I gave IV tPA to a young guy with right hemiparesis recently. The MRI after tPA (hours later because... ICU holds) showed multiple branches of the left MCA occluded and an acute corona radiata infarct. 20 min after the MRI was done, he started moving his right side again.

Hell, I had a women in residency that had an outpt MRI done while asymptomatic that showed a complete R carotid occlusion with a dense acute MCA area infarct that developed symptoms ON HER WAY TO THE ER 30 MINUTES AFTER THE MRI WAS DONE. Stroke is not heart attack, and as much as we like to act like one is a model for the other (see: AHA folding stroke into it's purview) they're not .
 
I think this whole interventionalist "I've seen them get better in front of my face" mentality is truly ridiculous. Im not an EBM snob, and I do realize there are shades of grey, RCT's have a hard time identifying the exact patients I see in everyday practice, too old, too sick etc, too many comorbidities etc. In the end I have to make a decision based on physiology, evidence, experience and guidelines (like it or not).

Neuro IR and neurologists want an effective treatment for something they are passionate about, and I respect that, but please provide me something that I can quote as reasonable evidence that improves patient-oriented outcomes (not recanalization) so I can offer this as treatment to my patients. So far we are 0/3 (MR rescue, IMS III, synthesis). Sure the studies aren't perfect, maybe there are better devices, maybe they need to happen sooner. I'll be the first to call the neuro-IR guys when they do a well completed RCT with reproducible benefits that are plausible. But currently we have NO good data to suggests that these invasive procedures are improving peoples lives.
 
Well, our hospital has a newish interventional radiologist. I was able to watch the first solitaire procedure at our hospital on a male patient in his late 40s who was excluded as being a tpa candidate.

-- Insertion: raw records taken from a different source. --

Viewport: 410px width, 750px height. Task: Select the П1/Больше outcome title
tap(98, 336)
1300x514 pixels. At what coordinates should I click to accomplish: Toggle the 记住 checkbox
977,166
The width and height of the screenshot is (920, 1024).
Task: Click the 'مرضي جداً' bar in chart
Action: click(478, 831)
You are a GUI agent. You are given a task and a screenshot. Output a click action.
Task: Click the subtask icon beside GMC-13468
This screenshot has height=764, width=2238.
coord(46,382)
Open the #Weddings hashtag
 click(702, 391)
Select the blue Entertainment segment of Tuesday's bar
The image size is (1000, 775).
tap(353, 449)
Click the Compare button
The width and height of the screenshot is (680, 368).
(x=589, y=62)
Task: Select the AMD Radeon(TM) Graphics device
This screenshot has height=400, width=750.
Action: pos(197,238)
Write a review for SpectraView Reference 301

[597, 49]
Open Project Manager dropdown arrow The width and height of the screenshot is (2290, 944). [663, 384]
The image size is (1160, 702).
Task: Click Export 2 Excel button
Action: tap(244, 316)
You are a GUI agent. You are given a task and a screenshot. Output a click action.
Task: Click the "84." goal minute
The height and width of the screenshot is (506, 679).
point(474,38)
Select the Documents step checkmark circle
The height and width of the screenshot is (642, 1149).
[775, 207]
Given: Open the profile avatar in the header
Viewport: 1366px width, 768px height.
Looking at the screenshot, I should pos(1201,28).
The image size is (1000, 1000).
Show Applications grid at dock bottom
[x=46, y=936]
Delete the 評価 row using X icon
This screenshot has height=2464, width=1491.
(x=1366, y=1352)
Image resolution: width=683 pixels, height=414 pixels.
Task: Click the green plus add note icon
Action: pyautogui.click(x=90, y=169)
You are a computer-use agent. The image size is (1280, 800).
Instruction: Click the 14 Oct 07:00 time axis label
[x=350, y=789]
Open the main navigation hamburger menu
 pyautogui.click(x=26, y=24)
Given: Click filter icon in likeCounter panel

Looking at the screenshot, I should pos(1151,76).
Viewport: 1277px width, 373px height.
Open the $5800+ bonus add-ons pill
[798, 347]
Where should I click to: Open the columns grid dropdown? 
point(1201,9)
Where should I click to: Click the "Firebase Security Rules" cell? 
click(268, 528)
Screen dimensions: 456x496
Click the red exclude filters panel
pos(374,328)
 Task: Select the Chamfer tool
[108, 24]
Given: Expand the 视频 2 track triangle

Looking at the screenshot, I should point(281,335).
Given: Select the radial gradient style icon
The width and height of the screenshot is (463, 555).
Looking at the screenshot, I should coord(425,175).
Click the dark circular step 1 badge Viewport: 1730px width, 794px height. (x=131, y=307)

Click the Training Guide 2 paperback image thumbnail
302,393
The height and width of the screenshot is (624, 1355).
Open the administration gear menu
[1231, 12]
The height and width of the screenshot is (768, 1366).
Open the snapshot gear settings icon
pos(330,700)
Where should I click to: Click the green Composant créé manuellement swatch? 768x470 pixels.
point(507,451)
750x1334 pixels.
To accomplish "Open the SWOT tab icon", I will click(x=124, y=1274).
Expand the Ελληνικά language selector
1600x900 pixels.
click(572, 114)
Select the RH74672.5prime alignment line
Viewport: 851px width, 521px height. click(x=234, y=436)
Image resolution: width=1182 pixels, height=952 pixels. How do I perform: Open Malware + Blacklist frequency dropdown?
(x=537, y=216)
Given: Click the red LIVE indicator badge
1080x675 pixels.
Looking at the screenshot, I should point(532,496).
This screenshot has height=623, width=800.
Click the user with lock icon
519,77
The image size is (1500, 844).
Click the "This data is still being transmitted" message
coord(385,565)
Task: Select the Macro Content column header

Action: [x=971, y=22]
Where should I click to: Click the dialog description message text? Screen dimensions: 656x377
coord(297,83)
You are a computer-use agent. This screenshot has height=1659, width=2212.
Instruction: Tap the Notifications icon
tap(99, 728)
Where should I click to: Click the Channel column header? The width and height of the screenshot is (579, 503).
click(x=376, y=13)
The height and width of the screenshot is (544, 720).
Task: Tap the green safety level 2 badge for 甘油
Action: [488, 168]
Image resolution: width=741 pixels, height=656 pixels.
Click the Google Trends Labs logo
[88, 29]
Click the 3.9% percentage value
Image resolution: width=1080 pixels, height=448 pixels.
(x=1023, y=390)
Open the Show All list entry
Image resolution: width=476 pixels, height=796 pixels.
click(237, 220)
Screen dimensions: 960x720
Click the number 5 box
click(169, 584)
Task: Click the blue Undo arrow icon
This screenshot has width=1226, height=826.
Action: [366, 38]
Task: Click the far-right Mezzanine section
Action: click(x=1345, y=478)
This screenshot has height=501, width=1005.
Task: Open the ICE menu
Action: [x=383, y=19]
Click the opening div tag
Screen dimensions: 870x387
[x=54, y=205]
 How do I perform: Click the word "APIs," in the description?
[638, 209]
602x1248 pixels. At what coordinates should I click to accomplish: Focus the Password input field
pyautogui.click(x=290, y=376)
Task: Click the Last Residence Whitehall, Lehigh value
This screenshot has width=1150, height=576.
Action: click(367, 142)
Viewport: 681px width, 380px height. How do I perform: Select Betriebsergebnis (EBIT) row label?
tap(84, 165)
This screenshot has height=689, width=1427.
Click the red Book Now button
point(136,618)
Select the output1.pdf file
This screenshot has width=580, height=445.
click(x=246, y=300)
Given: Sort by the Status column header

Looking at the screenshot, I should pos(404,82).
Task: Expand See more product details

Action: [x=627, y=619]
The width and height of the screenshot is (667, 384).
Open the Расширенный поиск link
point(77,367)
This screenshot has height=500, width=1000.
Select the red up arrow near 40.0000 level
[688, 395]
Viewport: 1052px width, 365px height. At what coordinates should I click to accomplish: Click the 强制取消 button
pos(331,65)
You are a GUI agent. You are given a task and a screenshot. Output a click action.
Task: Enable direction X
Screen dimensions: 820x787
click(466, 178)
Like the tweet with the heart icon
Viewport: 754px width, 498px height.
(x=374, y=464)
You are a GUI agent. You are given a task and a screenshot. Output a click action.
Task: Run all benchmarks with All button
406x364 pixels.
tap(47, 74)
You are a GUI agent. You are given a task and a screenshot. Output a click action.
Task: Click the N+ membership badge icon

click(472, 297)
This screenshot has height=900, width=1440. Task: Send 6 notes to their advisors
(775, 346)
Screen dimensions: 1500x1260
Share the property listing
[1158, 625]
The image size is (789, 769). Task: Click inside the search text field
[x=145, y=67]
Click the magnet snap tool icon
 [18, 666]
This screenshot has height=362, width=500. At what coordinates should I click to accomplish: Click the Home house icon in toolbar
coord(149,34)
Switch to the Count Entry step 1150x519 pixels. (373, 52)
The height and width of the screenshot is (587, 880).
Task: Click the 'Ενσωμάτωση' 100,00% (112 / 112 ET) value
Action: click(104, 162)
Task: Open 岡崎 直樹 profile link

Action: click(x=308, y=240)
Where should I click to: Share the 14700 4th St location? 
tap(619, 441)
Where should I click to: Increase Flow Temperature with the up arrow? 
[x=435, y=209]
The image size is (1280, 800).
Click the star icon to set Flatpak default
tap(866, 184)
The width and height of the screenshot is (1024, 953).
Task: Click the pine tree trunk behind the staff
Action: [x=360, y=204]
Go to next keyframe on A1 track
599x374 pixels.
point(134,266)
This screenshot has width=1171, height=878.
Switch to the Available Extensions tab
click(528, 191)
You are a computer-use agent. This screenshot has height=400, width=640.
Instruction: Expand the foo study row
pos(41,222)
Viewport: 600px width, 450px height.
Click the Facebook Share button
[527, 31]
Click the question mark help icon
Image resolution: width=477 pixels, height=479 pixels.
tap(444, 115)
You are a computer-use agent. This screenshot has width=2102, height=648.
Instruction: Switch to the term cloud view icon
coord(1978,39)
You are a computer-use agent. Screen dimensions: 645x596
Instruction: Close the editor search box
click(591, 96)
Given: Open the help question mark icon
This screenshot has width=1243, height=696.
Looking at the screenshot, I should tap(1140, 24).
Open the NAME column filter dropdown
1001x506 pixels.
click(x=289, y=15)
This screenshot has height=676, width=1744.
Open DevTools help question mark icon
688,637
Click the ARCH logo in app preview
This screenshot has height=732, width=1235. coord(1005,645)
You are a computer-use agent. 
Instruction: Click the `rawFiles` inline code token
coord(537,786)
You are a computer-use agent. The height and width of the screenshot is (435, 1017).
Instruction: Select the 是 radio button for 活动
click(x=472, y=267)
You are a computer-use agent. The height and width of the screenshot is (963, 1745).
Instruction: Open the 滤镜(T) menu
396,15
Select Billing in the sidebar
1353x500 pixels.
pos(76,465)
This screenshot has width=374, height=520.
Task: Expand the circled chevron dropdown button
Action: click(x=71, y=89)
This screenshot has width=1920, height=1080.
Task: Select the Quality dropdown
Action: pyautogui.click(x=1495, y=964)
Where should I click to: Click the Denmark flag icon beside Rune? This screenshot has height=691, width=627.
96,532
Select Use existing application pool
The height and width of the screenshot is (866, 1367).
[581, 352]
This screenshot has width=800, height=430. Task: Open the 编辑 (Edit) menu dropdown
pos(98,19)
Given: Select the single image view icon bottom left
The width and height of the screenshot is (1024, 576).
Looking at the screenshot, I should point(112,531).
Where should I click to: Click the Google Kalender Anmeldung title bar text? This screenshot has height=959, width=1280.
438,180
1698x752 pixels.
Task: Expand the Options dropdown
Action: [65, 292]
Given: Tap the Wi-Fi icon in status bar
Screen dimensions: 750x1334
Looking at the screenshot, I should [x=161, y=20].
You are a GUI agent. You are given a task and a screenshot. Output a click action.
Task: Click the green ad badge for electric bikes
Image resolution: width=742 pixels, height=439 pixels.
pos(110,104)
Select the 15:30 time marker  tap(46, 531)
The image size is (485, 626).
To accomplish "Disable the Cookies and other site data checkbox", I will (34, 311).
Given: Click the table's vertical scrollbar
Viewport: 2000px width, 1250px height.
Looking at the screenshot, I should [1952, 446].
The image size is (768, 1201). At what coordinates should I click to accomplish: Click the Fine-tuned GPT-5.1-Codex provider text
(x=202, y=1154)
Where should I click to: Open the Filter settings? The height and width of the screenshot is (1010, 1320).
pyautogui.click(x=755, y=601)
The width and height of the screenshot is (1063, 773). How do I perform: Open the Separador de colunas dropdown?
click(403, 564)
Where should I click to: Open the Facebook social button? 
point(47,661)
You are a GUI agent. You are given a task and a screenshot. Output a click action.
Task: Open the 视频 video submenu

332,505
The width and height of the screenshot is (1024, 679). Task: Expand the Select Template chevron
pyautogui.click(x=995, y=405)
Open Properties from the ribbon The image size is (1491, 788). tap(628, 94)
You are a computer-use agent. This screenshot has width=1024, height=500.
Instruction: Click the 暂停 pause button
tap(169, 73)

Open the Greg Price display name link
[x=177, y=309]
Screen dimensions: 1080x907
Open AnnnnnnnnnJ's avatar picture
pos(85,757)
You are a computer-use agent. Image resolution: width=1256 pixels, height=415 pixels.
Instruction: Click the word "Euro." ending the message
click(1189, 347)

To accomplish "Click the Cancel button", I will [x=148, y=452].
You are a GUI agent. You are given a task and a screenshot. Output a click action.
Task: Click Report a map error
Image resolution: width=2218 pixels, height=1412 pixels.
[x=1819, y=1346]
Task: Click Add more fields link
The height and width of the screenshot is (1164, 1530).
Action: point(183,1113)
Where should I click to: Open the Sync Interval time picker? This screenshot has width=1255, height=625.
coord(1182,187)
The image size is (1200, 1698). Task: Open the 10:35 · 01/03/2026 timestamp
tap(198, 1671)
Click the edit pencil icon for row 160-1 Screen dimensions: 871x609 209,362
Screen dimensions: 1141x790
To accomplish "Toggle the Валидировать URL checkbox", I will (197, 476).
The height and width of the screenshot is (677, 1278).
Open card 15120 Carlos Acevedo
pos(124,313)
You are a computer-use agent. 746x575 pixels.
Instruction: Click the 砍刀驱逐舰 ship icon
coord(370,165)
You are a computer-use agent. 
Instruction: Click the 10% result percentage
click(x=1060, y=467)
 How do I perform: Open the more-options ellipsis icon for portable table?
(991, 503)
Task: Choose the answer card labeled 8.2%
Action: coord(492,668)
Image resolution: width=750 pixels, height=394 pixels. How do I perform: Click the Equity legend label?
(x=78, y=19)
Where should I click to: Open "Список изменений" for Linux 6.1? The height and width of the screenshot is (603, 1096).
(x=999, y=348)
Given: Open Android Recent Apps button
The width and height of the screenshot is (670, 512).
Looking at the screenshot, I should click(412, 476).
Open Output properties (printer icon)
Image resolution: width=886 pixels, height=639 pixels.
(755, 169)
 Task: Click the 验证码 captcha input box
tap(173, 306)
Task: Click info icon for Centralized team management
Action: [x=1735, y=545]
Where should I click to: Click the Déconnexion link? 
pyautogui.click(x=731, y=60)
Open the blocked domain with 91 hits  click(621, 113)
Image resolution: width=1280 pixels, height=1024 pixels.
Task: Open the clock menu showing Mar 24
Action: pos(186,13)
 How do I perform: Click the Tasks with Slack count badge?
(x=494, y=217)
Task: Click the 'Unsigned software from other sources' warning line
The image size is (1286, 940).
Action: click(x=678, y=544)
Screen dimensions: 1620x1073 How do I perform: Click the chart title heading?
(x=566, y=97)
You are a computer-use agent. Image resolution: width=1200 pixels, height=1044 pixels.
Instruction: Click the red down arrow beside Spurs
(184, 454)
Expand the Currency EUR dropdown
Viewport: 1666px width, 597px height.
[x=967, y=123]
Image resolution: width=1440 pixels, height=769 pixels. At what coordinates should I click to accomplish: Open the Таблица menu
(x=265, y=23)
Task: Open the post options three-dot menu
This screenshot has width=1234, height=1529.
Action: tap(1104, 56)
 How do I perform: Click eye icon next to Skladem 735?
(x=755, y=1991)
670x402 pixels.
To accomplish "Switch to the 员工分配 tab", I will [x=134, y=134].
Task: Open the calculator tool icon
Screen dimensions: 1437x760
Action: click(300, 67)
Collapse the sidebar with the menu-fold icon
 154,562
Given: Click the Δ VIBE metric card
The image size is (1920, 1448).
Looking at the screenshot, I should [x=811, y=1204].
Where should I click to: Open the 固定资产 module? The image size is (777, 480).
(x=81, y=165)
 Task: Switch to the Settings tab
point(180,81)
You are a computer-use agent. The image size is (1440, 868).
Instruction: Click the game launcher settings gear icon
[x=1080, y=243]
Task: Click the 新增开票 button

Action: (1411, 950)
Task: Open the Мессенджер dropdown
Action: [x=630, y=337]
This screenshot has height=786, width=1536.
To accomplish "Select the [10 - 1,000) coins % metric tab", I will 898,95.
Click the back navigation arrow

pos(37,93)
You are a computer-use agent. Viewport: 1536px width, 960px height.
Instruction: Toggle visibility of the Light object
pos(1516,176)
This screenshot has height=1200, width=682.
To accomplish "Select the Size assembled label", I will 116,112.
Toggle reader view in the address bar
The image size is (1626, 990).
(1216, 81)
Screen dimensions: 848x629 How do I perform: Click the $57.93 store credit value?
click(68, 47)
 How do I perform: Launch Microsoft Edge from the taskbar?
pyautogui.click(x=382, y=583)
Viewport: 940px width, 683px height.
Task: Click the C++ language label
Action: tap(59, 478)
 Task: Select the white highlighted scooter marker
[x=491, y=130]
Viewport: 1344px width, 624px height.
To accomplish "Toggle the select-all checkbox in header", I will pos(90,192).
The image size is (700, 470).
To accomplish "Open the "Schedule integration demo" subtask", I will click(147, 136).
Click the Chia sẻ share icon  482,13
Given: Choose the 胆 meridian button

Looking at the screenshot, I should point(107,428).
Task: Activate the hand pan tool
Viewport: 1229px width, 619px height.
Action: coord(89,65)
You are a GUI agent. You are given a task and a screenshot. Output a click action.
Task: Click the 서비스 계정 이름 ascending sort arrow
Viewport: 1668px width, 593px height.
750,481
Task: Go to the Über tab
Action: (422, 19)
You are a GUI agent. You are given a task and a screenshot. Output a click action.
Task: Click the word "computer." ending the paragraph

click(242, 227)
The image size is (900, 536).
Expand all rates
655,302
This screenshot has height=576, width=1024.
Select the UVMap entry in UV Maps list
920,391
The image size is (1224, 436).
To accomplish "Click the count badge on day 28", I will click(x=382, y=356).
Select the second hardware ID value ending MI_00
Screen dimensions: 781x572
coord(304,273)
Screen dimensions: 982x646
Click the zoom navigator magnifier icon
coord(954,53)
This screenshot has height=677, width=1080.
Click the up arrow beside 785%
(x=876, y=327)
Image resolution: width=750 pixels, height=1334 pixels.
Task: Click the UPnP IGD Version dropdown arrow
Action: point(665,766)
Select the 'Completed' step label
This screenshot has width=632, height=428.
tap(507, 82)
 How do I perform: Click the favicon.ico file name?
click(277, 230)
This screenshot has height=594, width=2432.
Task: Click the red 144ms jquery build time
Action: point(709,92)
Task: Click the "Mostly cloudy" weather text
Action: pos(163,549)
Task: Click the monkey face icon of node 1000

He had facial droop, hemiparesis, and was completely aphasic. The radiologist removed a huge embolus and by the time we were transferring him from the cath lab table to the stretcher, he was mumbling again. A couple hours later he was moving his arm again. 3 days later he was discharged walking out of the hospital with a slight limp.

Do I think there are miracle cures for everything including strokes? No. But I do get excited when things are effective.

I've also been in the cath lab when solitaire wasn't able to remove the embolus. It sucks.

Many stroke patients die, many more become disabled; why not celebrate the small victories?

I had a very similar patient a few months ago.
Completely aphasic, right sided paresis, new onset afib.
Had a bag of normal saline running while I was waiting for TPA.
All of his symptoms resolved.
If the pharmacy was faster, I would have said that the TPA treatment was a miracle.

I'm sure that there are some patients where these treatments will help.
The problem is that based on the current evidence, we don't know who these patients are currently.
As such, the treatments should only be used in clinical trials.